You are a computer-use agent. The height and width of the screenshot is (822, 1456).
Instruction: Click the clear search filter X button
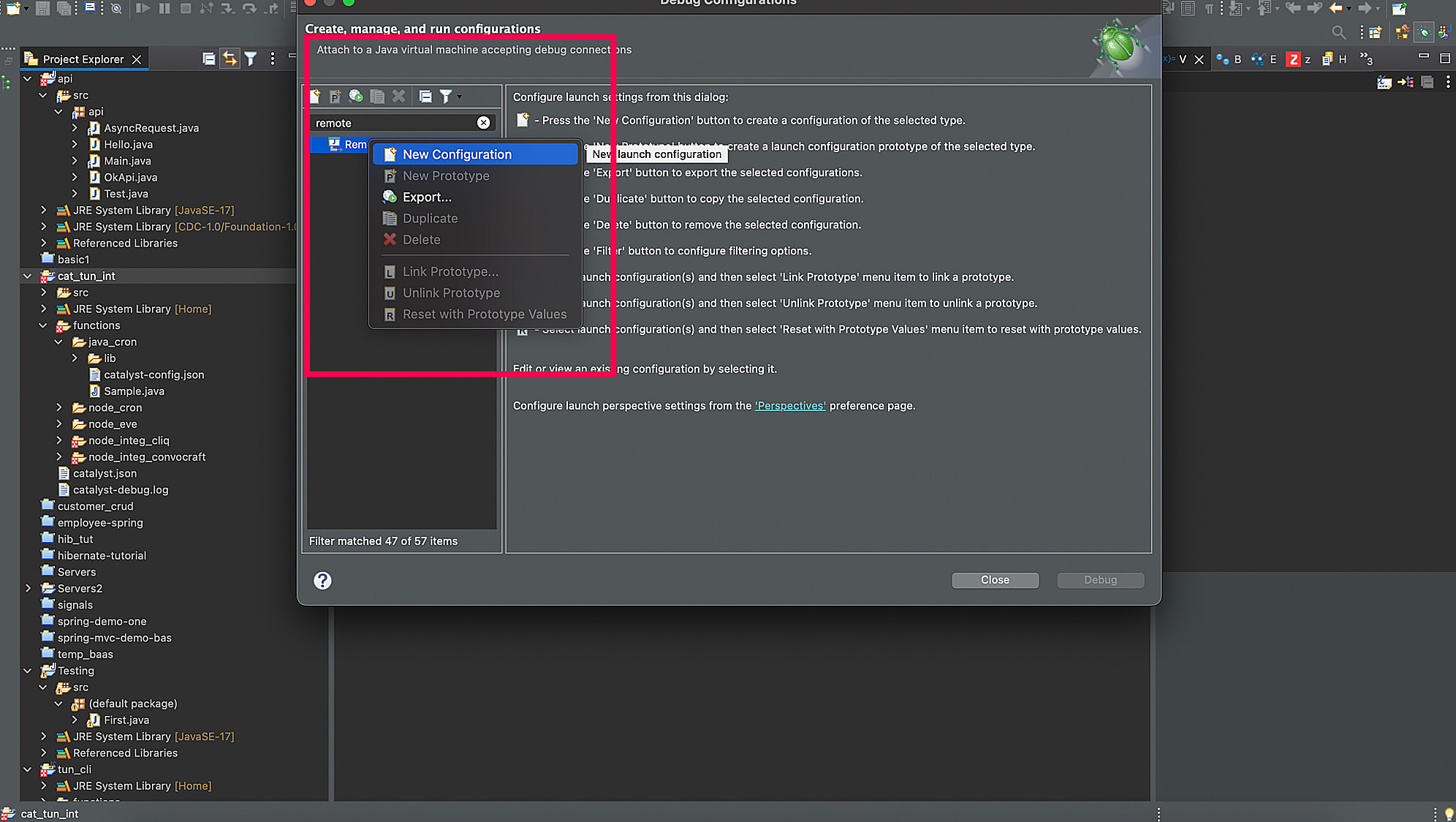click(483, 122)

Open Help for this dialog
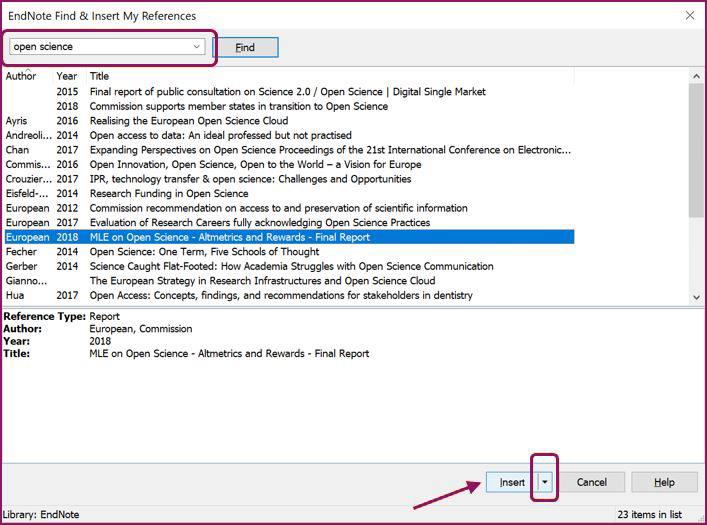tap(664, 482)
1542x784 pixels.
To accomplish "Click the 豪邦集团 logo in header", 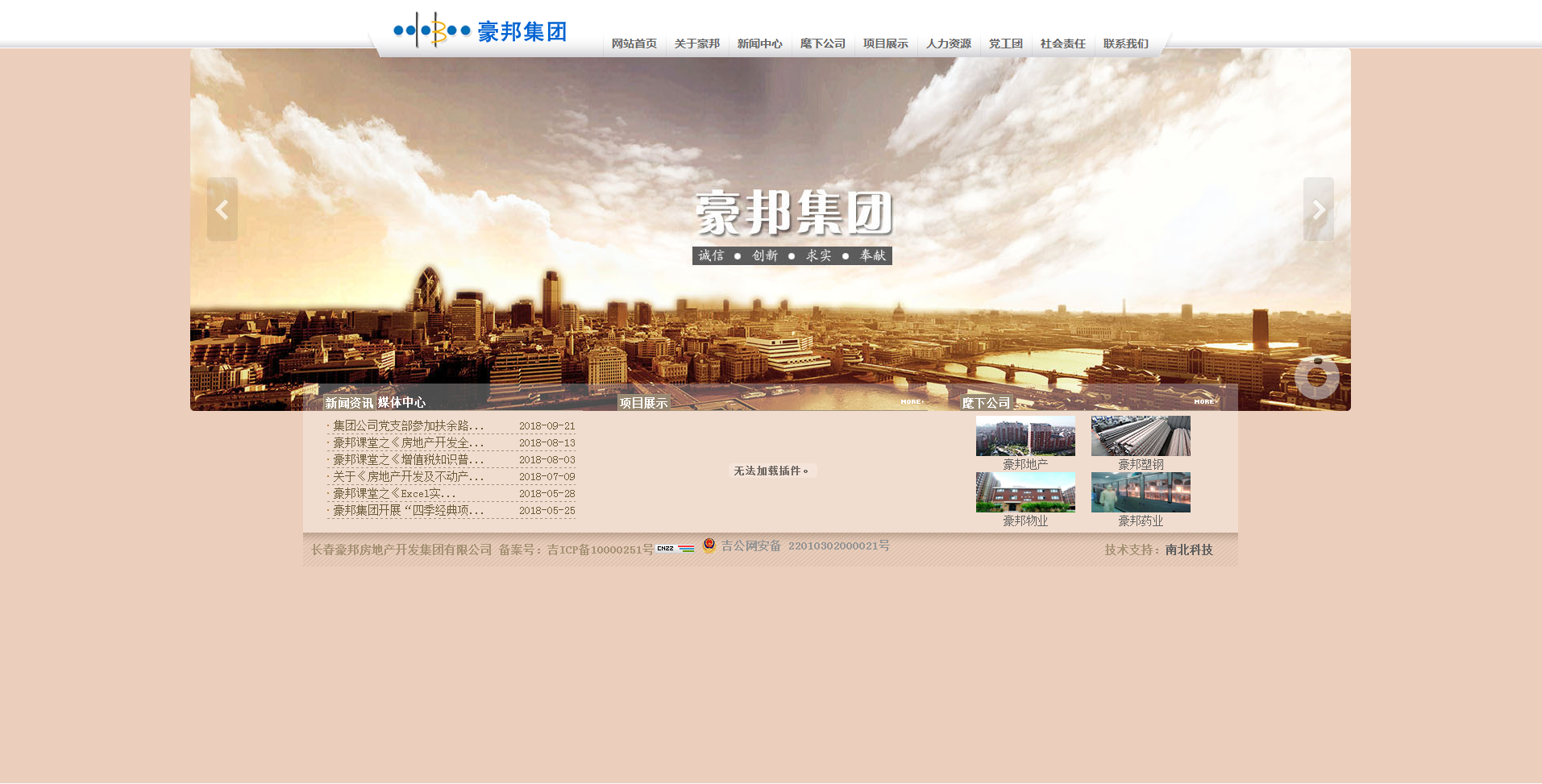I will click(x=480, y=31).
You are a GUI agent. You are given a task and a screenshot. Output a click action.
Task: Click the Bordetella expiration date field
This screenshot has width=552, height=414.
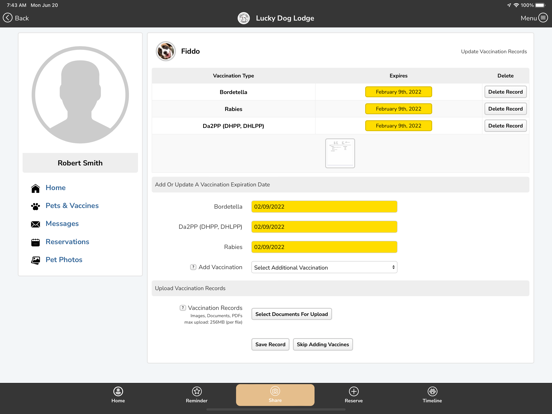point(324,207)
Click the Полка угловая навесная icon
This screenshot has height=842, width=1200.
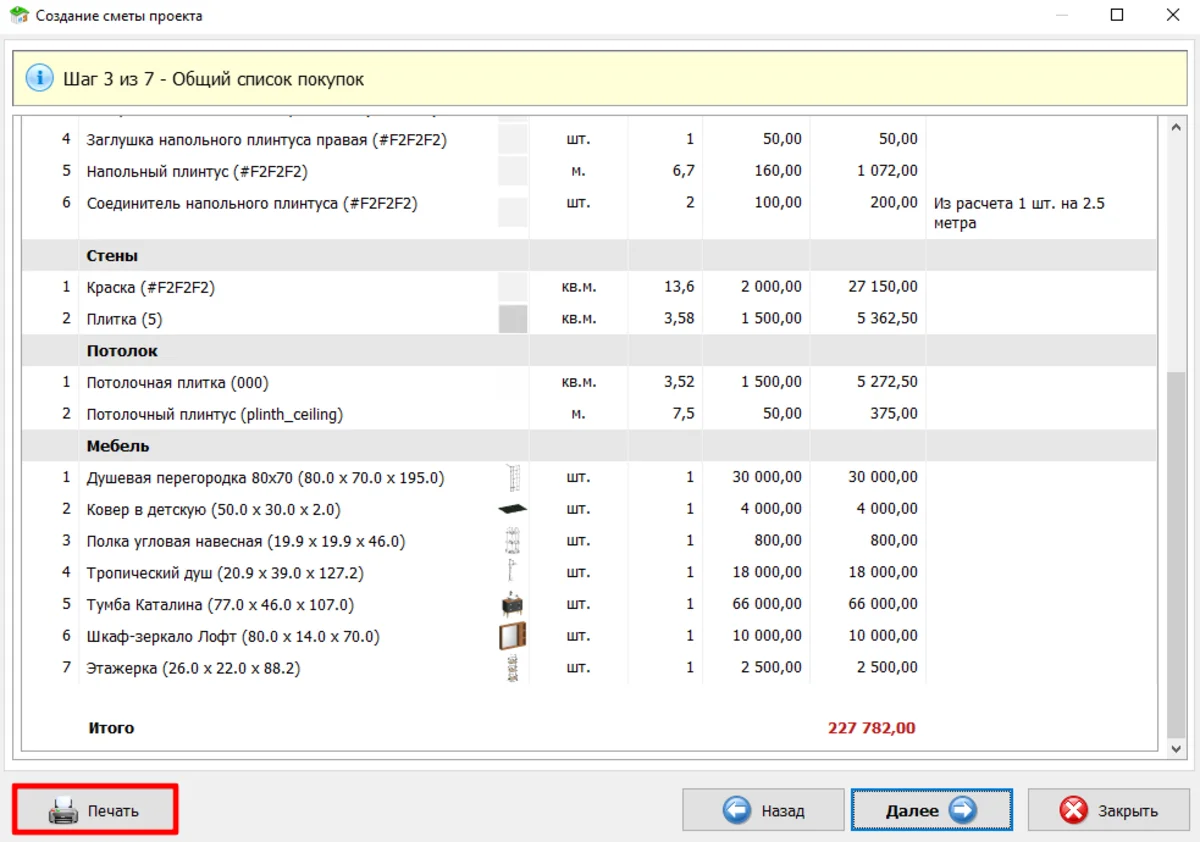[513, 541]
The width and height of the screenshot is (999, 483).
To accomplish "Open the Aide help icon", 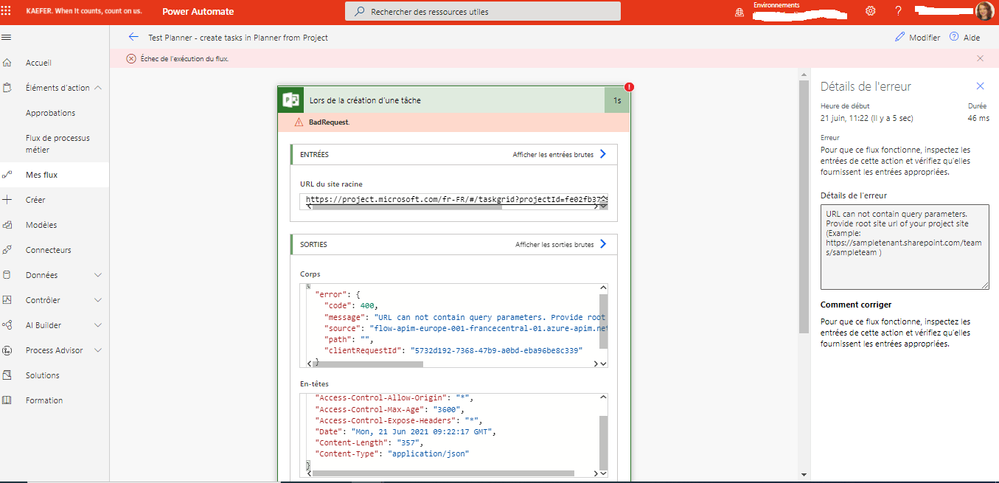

> _The task_:
Report how many lines of the material above contain the string "agent". Give only the number.

> _Solution for this task_:
2